Hohenkirchen - Ganz im Fokus stand die Wangerland Touristik GmbH (WTG) während der Ausschusssitzung „Tourismus“ am Mittwoch im Rathaus in Hohenkirchen. Mit sechs Anträgen in Sachen WTG sorgte die Gruppe „Zusammenschluss unabhängiger Wählergemeinschaften“ (ZUW) für ein abendfüllendes Programm. Besonders der Antrag auf Rücknahme der bisherigen Praxis, bei der die Gästekarten von Vermietern und Hoteliers ausgegeben werden und diese zukünftig wieder von der WTG dem Gast übergeben werden sollen, regte die Diskussion an.
Automatisierung
Gegen den Vorwurf, nicht genügend nah am Gast zu sein, wehrte sich WTG-Geschäftsführer Armin Kanning vehement. „Wir geben alles, nah am Gast zu sein“, betonte Kanning und verwies auf die vielen seiner Mitarbeiterinnen und Mitarbeiter, die sich im Ratssaal versammelt hatten. Er fühle sich persönlich betroffen, so Kanning. Eine Übernahme der geforderten Praxis würde dazu führen, Personal „aufzurüsten“, um den Aufwand zu bezahlen. Mit den bisherigen Kräften sei das nicht zu leisten.
Holger Ulfers (SPD) hielt den Aufwand bei den Vermietern für zumutbar und forderte weiter, den Aufwand von diesen zu leisten. Schließlich seien die Daten für die Gäste ja schon bei den Vermietern vorhanden, wandte Armin Kanning ein.
Den Vorschlag einer Automatisierung des Prozesses machte Heiko Mannott vom Seebadeverein Horumersiel-Schillig. Der Vorwurf, er müsse das eingenommene Geld versteuern, wie Seebadevereinsvorsitzender von Hooksiel, Erwin Abels, meinte, wurde von Tom-Oliver Thomssen (CDU) mit dem Argument „durchlaufender Posten“ in Abrede gestellt.

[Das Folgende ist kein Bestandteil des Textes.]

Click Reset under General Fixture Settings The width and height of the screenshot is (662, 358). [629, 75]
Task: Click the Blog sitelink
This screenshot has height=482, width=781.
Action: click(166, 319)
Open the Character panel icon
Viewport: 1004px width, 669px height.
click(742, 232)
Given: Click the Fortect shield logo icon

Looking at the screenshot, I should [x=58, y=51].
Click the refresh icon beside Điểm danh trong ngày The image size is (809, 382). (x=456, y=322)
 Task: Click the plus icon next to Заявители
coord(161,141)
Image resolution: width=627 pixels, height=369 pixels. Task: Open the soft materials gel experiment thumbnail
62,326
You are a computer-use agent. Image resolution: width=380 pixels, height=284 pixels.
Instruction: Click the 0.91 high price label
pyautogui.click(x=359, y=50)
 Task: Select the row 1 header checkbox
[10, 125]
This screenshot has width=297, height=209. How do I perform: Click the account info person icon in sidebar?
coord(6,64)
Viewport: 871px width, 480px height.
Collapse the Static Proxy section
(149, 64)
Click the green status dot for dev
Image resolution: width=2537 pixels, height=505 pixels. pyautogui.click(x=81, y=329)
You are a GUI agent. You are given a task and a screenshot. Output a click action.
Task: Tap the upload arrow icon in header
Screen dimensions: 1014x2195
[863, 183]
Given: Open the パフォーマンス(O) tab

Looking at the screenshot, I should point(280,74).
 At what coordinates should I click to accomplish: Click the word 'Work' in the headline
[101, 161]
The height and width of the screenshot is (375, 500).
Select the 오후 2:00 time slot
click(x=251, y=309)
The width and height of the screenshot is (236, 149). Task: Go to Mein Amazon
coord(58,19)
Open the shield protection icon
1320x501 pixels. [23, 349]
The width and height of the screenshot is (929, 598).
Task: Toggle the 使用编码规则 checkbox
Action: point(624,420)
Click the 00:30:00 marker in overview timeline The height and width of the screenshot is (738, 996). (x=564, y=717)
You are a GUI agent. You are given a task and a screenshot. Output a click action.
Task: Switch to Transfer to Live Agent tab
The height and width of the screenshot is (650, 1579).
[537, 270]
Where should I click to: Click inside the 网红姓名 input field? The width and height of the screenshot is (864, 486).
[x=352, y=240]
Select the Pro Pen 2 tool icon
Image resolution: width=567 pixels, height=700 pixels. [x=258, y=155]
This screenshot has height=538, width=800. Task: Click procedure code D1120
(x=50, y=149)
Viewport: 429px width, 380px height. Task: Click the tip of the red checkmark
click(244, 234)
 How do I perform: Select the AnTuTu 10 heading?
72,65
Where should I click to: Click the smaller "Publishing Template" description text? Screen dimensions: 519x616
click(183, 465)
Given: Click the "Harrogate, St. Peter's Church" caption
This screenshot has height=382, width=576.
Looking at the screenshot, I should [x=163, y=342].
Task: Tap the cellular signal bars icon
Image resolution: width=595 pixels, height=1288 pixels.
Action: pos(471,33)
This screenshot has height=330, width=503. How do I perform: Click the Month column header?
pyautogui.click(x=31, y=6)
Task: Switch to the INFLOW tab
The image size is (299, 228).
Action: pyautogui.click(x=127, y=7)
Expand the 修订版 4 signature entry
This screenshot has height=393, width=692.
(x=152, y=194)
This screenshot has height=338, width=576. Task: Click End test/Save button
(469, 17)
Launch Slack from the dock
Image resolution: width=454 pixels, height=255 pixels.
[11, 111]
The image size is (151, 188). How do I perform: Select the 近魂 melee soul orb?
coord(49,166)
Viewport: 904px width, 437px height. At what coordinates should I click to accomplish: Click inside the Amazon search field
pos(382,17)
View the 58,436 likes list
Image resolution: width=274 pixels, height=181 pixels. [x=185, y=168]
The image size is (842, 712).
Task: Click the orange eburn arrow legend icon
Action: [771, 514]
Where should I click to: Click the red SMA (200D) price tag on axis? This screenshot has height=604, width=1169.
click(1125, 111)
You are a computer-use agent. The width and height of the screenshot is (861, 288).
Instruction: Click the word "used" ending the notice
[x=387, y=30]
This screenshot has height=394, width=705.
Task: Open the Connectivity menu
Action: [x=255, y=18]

Schließlich ließ sich auch Bürgermeister Mario Szlezak von den Argumenten überzeugen. Die Abstimmung fiel entsprechend den Mehrheiten mit fünf zu eins Stimmen bei einer Enthaltung eindeutig aus.
Einsicht in Unterlagen
Einen Antrag der ZUW auf Umbenennung des Tourismusausschusses und einer entsprechenden Kompetenzveränderung lehnte die Mehrheit der anwesenden Ratsmitglieder ab. Zur Saisoneröffnung 2024 soll es in der Frieslandtherme in Horumersiel den Betrieb eines Fitnessstudios und einer Gastronomie geben, so die Info von Armin Kanning. Der Einbau einer alternativen Heizungsanlage im Thalasso Meeres SPA wurde mehrheitlich als illusorisch angesehen, da die bisherigen Planungen nicht über den Haufen geworfen werden könnten.
Keine große Zustimmung
Die von der Wählergemeinschaft geforderte Einsichtnahmen in sämtliche Bauunterlagen beim Thalasso Bau und entsprechende Rechnungen und Baubesprechungsprotokolle stießen bei den Teilnehmern nicht auf große Zustimmung. Einblick hätten die Mitglieder des Verwaltungsausschusses und der Gesellschafterversammlung gehabt, betonte Ulfers. Zudem habe jeder Ratsvertreter Einblick in die Unterlagen nehmen können, stellten Heiko Mannott vom Seebadeverein Horumersiel und Armin Kanning übereinstimmend fest. Das Stimmergebnis fiel mit fünf zu eins bei einer Enthaltung entsprechend aus.